▸ Exercise passage:
[Start of section]
CDC Study Finds 1 in 5 U.S. Women Have Been Victims of Rape and That’s Not Even the Scariest Part
A report recently published by the Centers for Disease Control and Prevention, which used data collected in 2011, found that more than 23 million women and about 2 million men in the United States had been raped at some point during their lives. Perhaps more frightening are the statistics that “the majority of victims of all types of sexual violence knew their perpetrators” and that a whopping 43.9 percent of women have experienced some form of sexual violence other than rape.
Who can dare say now that rape is not a national epidemic that needs to be urgently addressed?
Centers for Disease Control and Prevention:
A substantial proportion of U.S. female and male adults have experienced some form of sexual violence, stalking, or intimate partner violence at least once during their lifetimes, and the sex of perpetrators varied by the specific form of violence examined. In addition, a substantial number of U.S. adults experienced sexual violence, stalking, or intimate partner violence during the 12 months preceding the 2011 survey. Consistent with previous studies, the overall pattern of results suggest that women, in particular, are heavily impacted over their lifetime. However, the results also indicate that many men experience sexual violence, stalking, and, in particular, physical violence by an intimate partner. Because of the broad range of short- and long-term consequences known to be associated with these forms of violence, the public health burden of sexual violence, stalking, and intimate partner violence is substantial. Results suggest that these forms of violence frequently are experienced at an early age because a majority of victims experienced their first victimization before age 25 years, with a substantial proportion experiencing victimization in childhood or adolescence.
…Because a substantial proportion of sexual violence, stalking, and intimate partner violence is experienced at a young age, primary prevention of these forms of violence must begin early. Prevention efforts should take into consideration that female sexual violence and stalking victimization is perpetrated predominately by men and that a substantial proportion of male sexual violence and stalking victimization (including rape, unwanted sexual contact, noncontact unwanted sexual experiences, and stalking) also is perpetrated by men. CDC seeks to prevent these forms of violence with strategies that address known risk factors for perpetration and by changing social norms and behaviors by using bystander and other prevention strategies. In addition, primary prevention of intimate partner violence is focused on the promotion of healthy relationship behaviors and other protective factors, with the goal of helping adolescents develop these positive behaviors before their first relationships. The early promotion of healthy relationships while behaviors are still relatively modifiable makes it more likely that young persons can avoid violence in their relationships.
[End of section]
▸ Data:
[Start of section]
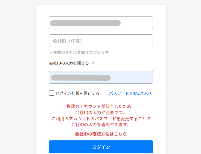Tick the save login info box
The image size is (201, 154).
point(52,93)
[End of section]
▸ Exercise goal: In the text on the CDC sexual violence study, why does primary prevention of these forms of violence need to begin early? Answer in one to three sentences.

▸ Solution for this exercise: A substantial proportion of sexual violence, stalking, and intimate partner violence is experienced at a young age. A majority of victims were first victimized before age 25, many of them in childhood or adolescence.